Next-gen sequencing finds ‘genes of luxury’
22 Oct 2009 by Evoluted New Media
For the first time, researchers are able to look at the need for every gene in a bacterial cell in a single experiment. The new method will transform the study of gene activity and the search for weaknesses in bacterial armouries.
For the first time, researchers are able to look at the need for every gene in a bacterial cell in a single experiment. The new method will transform the study of gene activity and the search for weaknesses in bacterial armouries.
Using a newly developed, sequencing method, the team established which genes Salmonella Typhi needs to survive and which are more of a luxury. The results and the method will aid scientists tackling bacterial disease, allowing them to capitalise on the abundance of genomic sequence data from next-generation sequencing technologies.
The team were able to look at almost all the genes in S. Typhi and showed that it needs only 356 genes for survival: 4162 genes were not essential. Knowing which genes are essential to the survival of pathogens, researchers can seek treatments to target those genes.

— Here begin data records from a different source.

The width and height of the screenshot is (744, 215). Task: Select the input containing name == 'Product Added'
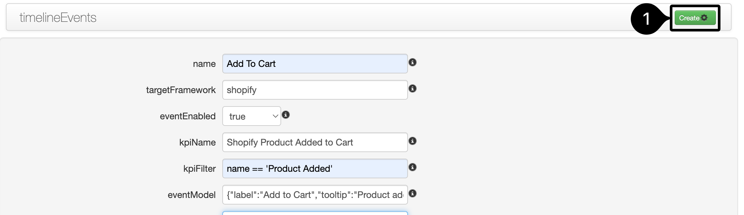pos(314,168)
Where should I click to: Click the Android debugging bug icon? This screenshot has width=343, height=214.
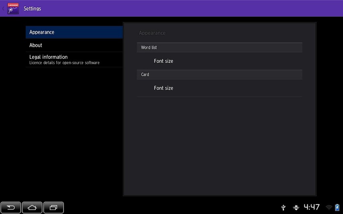coord(296,207)
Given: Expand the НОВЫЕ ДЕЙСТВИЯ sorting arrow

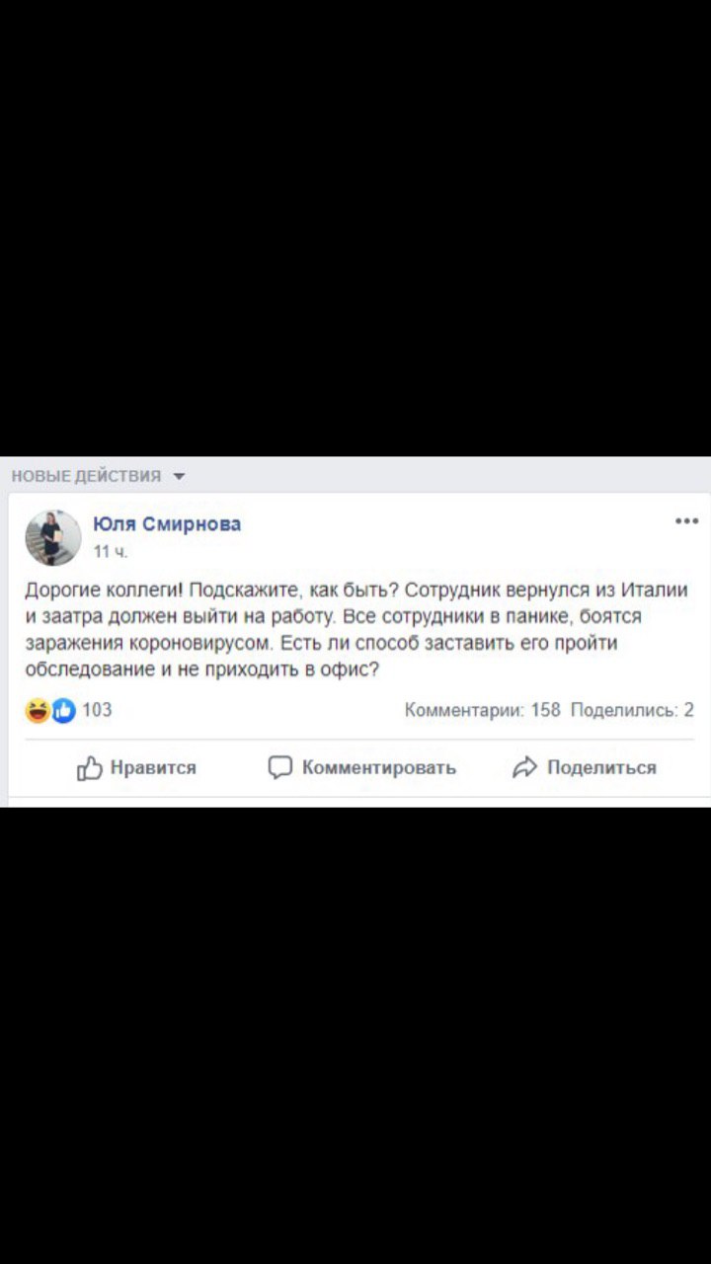Looking at the screenshot, I should pos(179,476).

“We developed a new method that is ten times more powerful than any previous technique,” says Sanger Institute graduate student Gemma Langridge, one of the first authors on the paper. “By combining transposon-induced mutagenesis – a method whereby small chunks of cut-and-paste DNA sequence are inserted into the genome effectively disabling individual genes – and high-throughput sequencing, we have been able to determine which genes are essential for the survival of S. Typhi and which are non-essential.”

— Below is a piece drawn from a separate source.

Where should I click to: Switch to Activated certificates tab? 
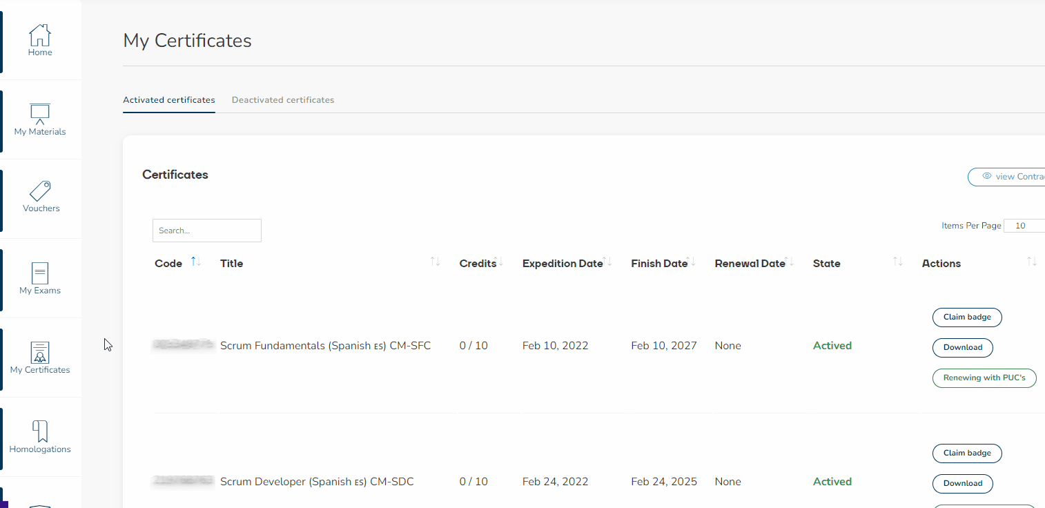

“Crucially, our new method allows us to achieve all this in just a single experiment.”
Using the novel method, which the team have named TraDIS (Transposon Directed Insertion site Sequencing), they inserted transposons into the S. Typhi genome to generate more than one million mutants. They then grew the bacteria and used next-generation sequencing to directly identify 370,000 insertion sites in the S. Typhi genome – an average of more than 80 insertion sites per gene. Previous methods produce only a few mutations per gene.
“Sequencing centers such as ours can produce vast amounts of genomic data at a pace unimaginable just a few years ago,” explains Professor Julian Parkhill, Director of Sequencing and head of Pathogen Genomics at the Sanger Institute. “One of our aims is to develop high-throughput research methods that can exploit this explosion of genetic data, to ensure these resources can be used effectively. We can now discover which of all the genes in an organism are essential to its survival or required for growth under special conditions, such as infection. Our new TraDIS method will make a dramatic difference to the ability to carry out such genome-wide research.”